Latest update April 20th, 2026 4:49 AM
Jan 17, 2016 Letters
Dear Editor,
I believe that the time has come to call a spade a spade by this I mean that the Nation of Guyana must understand that Africans have just as much ability as any other ethnic group to efficiently get involved in large scale business.
First I want to point out that after Slavery was abolished in 1834 the then Slaves who were all Africans had money which they put together to purchase land. The history of land ownership in Guyana supports this contention. This money the Slaves had gained from throwing box hand.
However, the Africans were not able to succeed in farming because they were not able to get proper drainage and irrigation. The reason for this is that the owners of the sugar estates who were close to the Government in power at the time deliberately did not want Africans to succeed in farming since they left the sugar estates and Indian labor had to be imported.
Africans have always been as intelligent people and so they decided that instead of farming they encouraged their children to become educated and in doing so many became teachers, professionals and others civil servants. This resulted in their children leaving their village to live in the city and elsewhere wherever they were employed. Over the years the land of the people went abandoned and up to today this younger generation is trying to regain title to their inheritance.

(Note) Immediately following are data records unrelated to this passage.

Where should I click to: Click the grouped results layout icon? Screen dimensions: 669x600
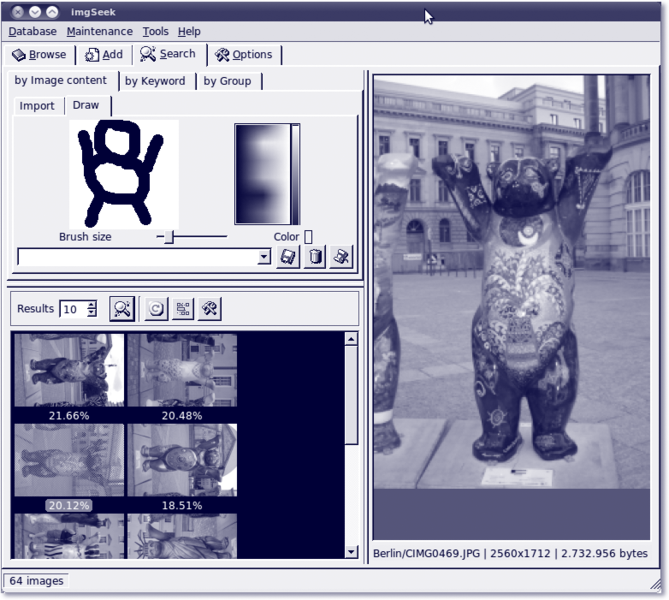(x=183, y=309)
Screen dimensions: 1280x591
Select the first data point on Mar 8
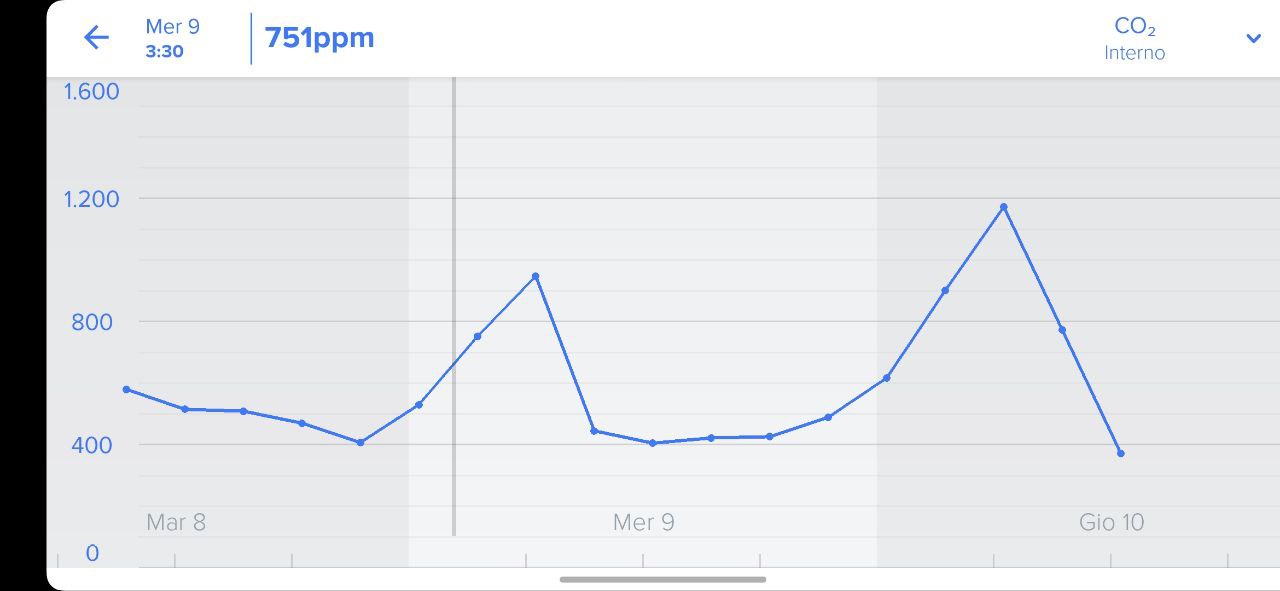(x=126, y=389)
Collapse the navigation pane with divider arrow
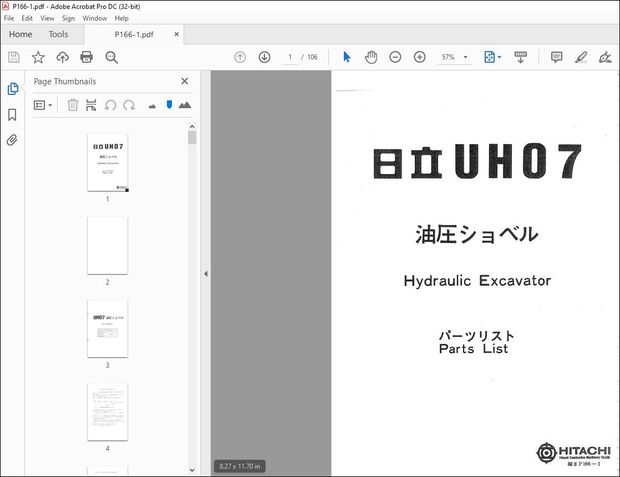Viewport: 620px width, 477px height. (205, 273)
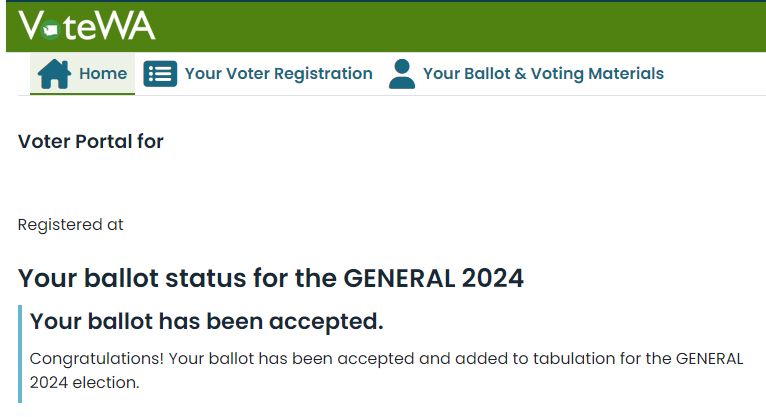
Task: Select the Ballot & Voting Materials text
Action: pos(543,74)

I say all of this so that young Black people could understand why their parents are not in big business is not because of their inability to do business but because of a deliberate effort in earlier years to prevent them from succeeding.
Now that we have a Coalition Government which is striving to achieve good for all the people of Guyana, I hereby wish to encourage young Black men African women to become focused and concentrate on getting involved in business activities.
In 1947, when I was still at primary school in New Amsterdam, Berbice I can recall several religious folks from India visiting Guyana and encouraging their followers to own land you own the country. As I travel to work each day using public
transportation I can hear people talk that because there is a new Government things will go better.
However, I want to point out that you better start to own businesses and land. We must stop pulling down one another.